A short single-juǎn polemical-doctrinal Pure Land treatise — a sustained refutation of standard objections to Pure Land devotion — composed by 袾宏 Yúnqī Zhūhóng 雲棲袾宏 (1535–1615), the most influential of the Four Great Monks of the Late Míng (晚明四大師) and the principal reformer of late-imperial monastic Buddhism. Issued from his abbacy at the Yúnqīsì 雲棲寺 in Hángzhōu 杭州 during the Wànlì reign.

Abstract

The Yíbiàn takes up the same Chán-side objections to Pure Land devotion that had been the principal target of 天如則 Tiānrú Wéizé’s Jìngtǔ huòwèn KR6p0053 two and a half centuries earlier — the doctrine of wéixīn jìngtǔ 唯心淨土 (“Pure Land is mind-only”), the apparent inferiority of niànfó to kànhuàtóu 看話頭 (Chán koan-investigation), the questions of self-power versus other-power, and the role of Pure Land devotion in advanced practice. Yúnqī’s argument is more focussed and more polemical than Tiānrú’s: he is responding to specific late-Míng Chán partisans, not to a generic interlocutor, and he names the targets — most prominently those who would dismiss Pure Land devotion as a beginner’s expedient. His core position, repeated throughout the late-Míng Pure Land tradition, is that Chán and Pure Land are not in tension but mutually constitutive: the realised Chán adept practices Pure Land devotion as the natural expression of awakened intent, while the beginning practitioner is brought to maturity through Pure Land cultivation.

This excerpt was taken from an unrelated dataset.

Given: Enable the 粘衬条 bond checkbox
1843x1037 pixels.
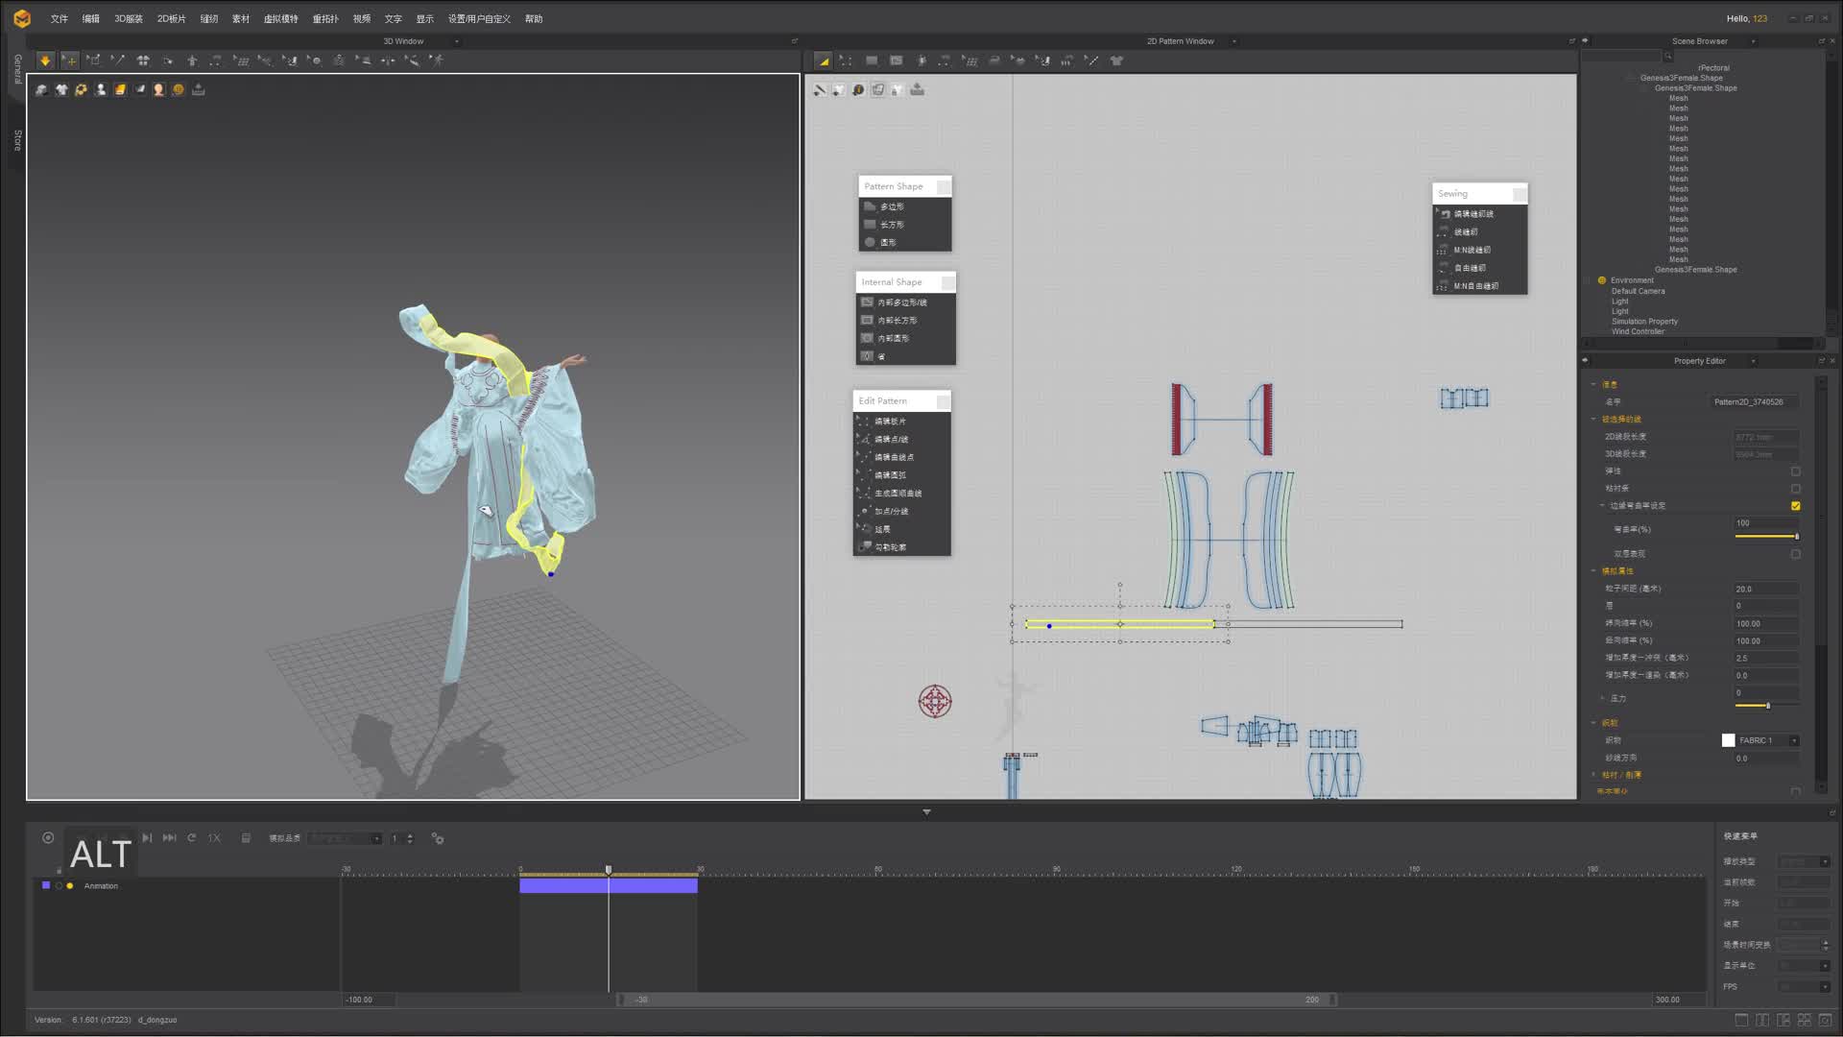Looking at the screenshot, I should coord(1795,489).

The Yíbiàn is one of a constellation of Yúnqī’s Pure Land writings that together constitute the doctrinal foundation of the late-imperial Pure Land tradition: alongside the Ēmítuó jīng shūchāo 阿彌陀經疏鈔 KR6p0028 (his magisterial commentary on the Smaller Sukhāvatīvyūha), the Wǎngshēng jí 往生集 (his hagiographical compendium of Pure Land devotees), the Dá sìshíbā wèn KR6p0063, and the Xīfāng yuànwén KR6p0064. The Yíbiàn is the most polemical of these and the most directly engaged with the doctrinal objections to Pure Land devotion that the late-Míng Chán establishment had raised.

The Taishō text (T47N1977) is the standard recension. No preface fixes the composition date; the bracket adopted (1580–1615) covers Yúnqī’s mature period at Yúnqīsì from his establishment there in 萬曆 4 (1576) until his death in 萬曆 43 (1615).

Translations and research

  • Yü, Chün-fang. The Renewal of Buddhism in China: Chu-hung and the Late Ming Synthesis. New York: Columbia University Press, 1981 — the standard English-language study of Yúnqī Zhūhóng’s life and thought, with substantial treatment of the Pure Land writings including the Yí-biàn.
  • Eichman, Jennifer. A Late Sixteenth-Century Chinese Buddhist Fellowship. Leiden: Brill, 2016 — places Yúnqī’s Pure Land programme in its late-Míng intellectual network.
  • Araki Kengo 荒木見悟. Yúnqī Zhūhóng no kenkyū 雲棲袾宏の研究. Tokyo: Daizō shuppan, 1985 — the principal Japanese monograph.
  • Shengyan 聖嚴. Míng-mò Fójiào yán-jiū 明末佛教研究. Taipei, 1987 — chapters on Yúnqī.